The Low Level Hardware Error Handlers (LLHEH) may exist in the kernel or the HAL (may exist in other places also)
WHEA is notified by the LLHEH of hardware errors
3 types of errors (very generic descriptions):
- Corrected Errors (fixed before Windows gets notified and then Windows generates an ETW event)
- Uncorrected but Recoverable Errors (fixed by Windows then it generates an ETW event)
- Uncorrected Fatal Errors (Windows generates an ETW event and then bugchecks the system)
(I wonder if STOP 0x117 errors are Corrected or Uncorrected but Recoverable? I suspect that they're Corrected because I seem to recall reading that the driver resets itself when it sees that it's needed.)
WHEA gives 3rd party vendors the opportunity to add additional info before the ETW event is generated
Both the LLHEH and Windows draw on the services of the Platform-Specific Hardware Error Driver (PSHED)
Platform vendors can add PSHED plug-ins.

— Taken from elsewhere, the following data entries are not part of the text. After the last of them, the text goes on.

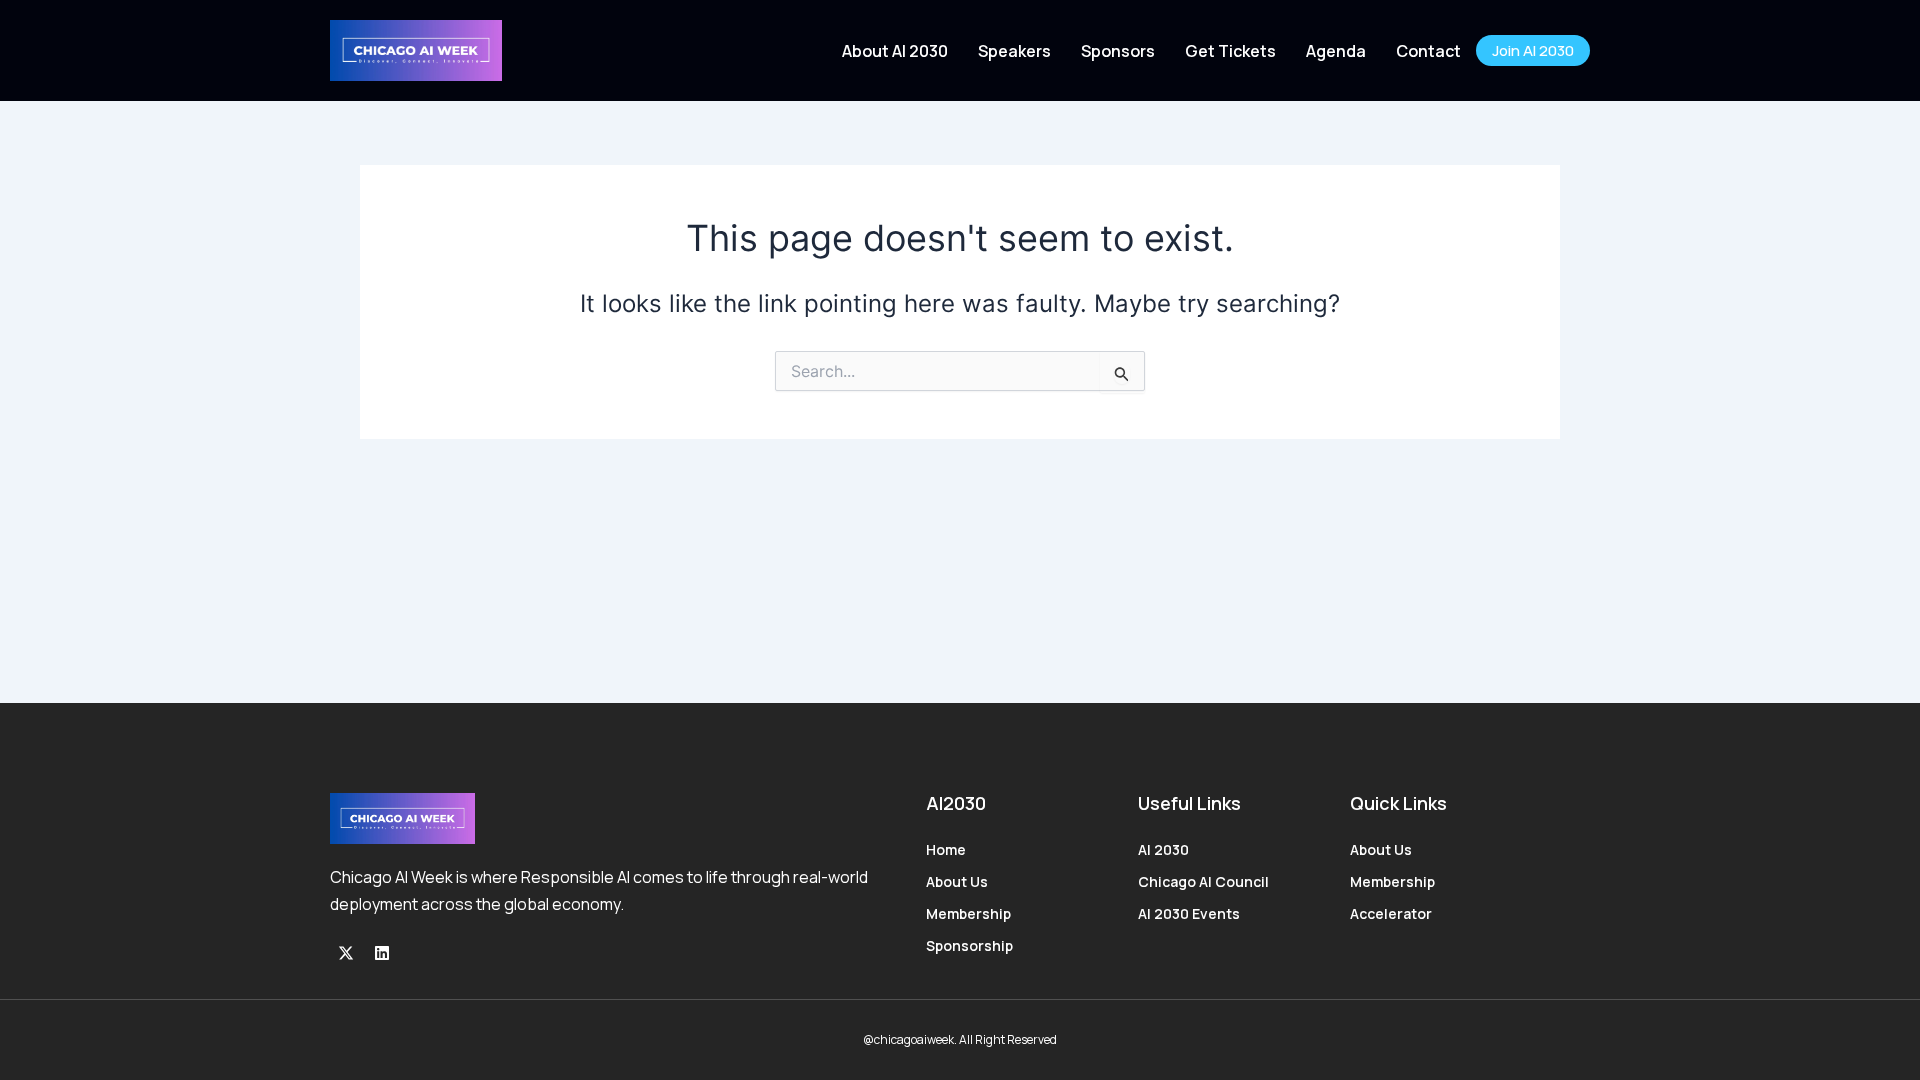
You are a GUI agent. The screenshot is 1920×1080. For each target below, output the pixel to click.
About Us (957, 881)
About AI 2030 (895, 51)
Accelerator (1391, 913)
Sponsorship (969, 945)
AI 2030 (1163, 849)
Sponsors (1118, 51)
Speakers (1014, 51)
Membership (968, 913)
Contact (1428, 51)
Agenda (1336, 51)
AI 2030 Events (1189, 913)
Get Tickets (1230, 51)
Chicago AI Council (1203, 881)
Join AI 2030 (1533, 50)
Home (946, 849)
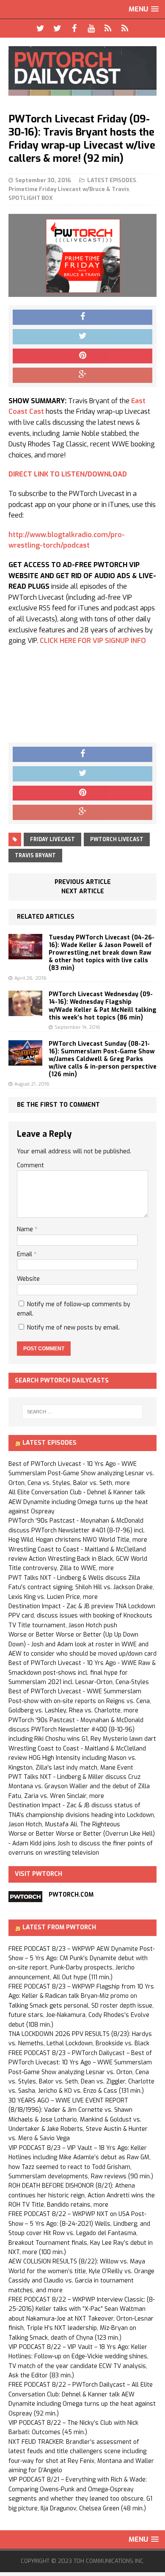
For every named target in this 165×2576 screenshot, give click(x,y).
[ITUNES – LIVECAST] (108, 28)
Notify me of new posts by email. (73, 1328)
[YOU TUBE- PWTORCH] (91, 28)
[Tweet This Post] (82, 336)
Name (26, 1229)
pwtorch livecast (116, 839)
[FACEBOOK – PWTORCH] (74, 28)
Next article (82, 891)
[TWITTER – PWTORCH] (40, 28)
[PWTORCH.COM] (25, 1897)
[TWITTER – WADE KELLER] (57, 28)
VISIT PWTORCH (38, 1874)
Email (25, 1254)
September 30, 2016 (43, 180)
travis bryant (35, 855)
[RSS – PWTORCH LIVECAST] (124, 28)
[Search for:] (82, 1411)
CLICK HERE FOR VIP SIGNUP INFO (93, 640)
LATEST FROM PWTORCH (59, 1927)
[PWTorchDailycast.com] (82, 71)
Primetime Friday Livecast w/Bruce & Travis (68, 189)
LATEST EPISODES (111, 180)
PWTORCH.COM (71, 1895)
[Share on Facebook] (82, 317)
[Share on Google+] (82, 375)
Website (28, 1279)
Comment (30, 1165)
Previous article (83, 882)
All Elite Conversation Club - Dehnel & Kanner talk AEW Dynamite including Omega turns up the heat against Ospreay (78, 1501)
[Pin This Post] (82, 356)
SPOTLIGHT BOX (30, 198)
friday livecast (52, 839)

A PSHED plug-in is a "special-purpose Windows device driver" that establishes an additional call-back for PSHED. The purpose of the plug-in is to augment or override the behavior of PSHED.
Both PSHED and the plug-ins are able to interface directly with the device's firmware.
Referring to BSOD crashes:
The PSHED provides an interface through which the operating system can store and retrieve a hardware error record so that the error information is preserved during the system restart
So, it appears possible that the some things could happen to make PSHED show up "in error" in the memory dump analysis:
- that the error reporting mechanism is corrupted during the crash - making PSHED appear as non-valid for the current symbols. In other words, that the dump is slightly messed up because the PSHED doesn't maintain the error information throughout the reboot.
- that a plug-in for PSHED isn't working properly - making PSHED not valid for the current symbols. In other words, PSHED is corrupted by the plug-in.
Anyone know how to locate these plug-ins? Or to see if they are implemented in a system?